Sunday, June 1, 2014

Living Under Communism vs. Democratic Capitalism

 
Recently, letters to the Wallkill Valley Times have discussed the attitude that should be taken toward people like Pete Seeger, who was sympathetic in one sense or another to communism. I argued we should disapprove of such a position, as we do of favoring fascism and totalitarianism in general. I maintained we would choose to live under democratic, capitalist regimes rather than communist ones.

Last week’s letter-writer criticized the United States for the various unworthy regimes it has allied with, and there is merit to this position, but the U.S.S.R. and China, the two largest communist governments, also have been allied with despots. “Politics makes strange bedfellows” goes the adage, particularly apt for international politics.
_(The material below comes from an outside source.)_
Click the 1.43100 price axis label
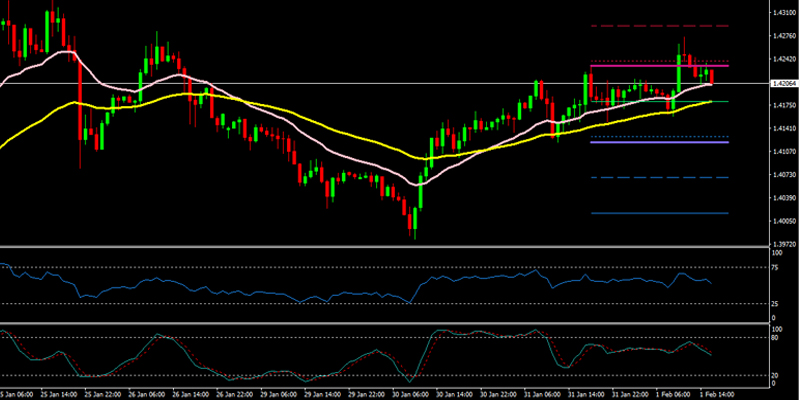Screen dimensions: 800x400 point(783,13)
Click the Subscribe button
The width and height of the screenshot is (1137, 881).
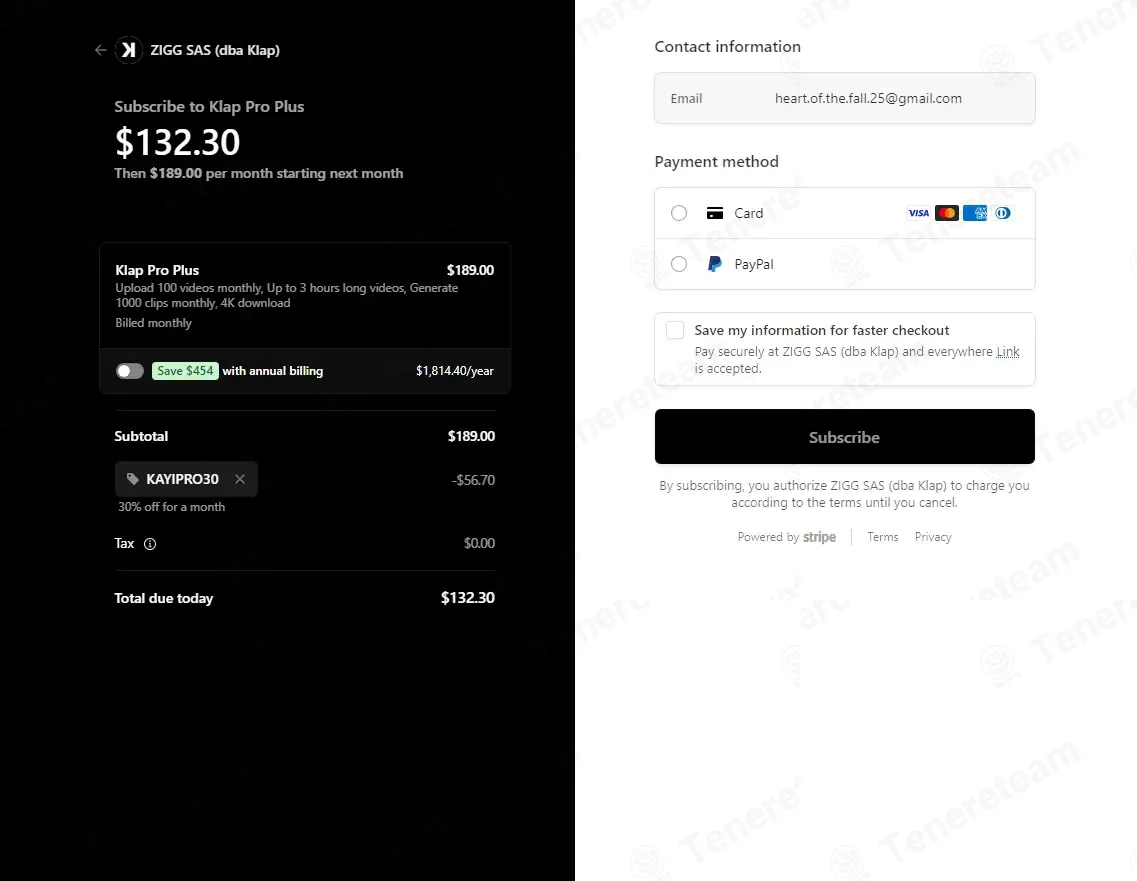coord(845,437)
This recent letter-writer, defending Pete Seeger, quotes that political activist folk singer: “I still call myself a communist because communism is no more what Russia made of it than Christianity is what the churches make of it.” I’ll let others defend Christianity and the churches, but if communism is not what was practiced [and has failed] in Russia and China and Cambodia and Vietnam and the former captive nations of Europe, then Nazism [National Socialism] is not what was practiced in Germany. This naiveté made the kind of people whom Lenin called “useful idiots,” like Seeger, so dangerous.

Take your choice of where to live: predominantly democratic, capitalist Canada, the U.S., the United Kingdom, France, Germany (now), Italy, Spain, Japan, Australia, or communist Russia, China, North Korea, Vietnam.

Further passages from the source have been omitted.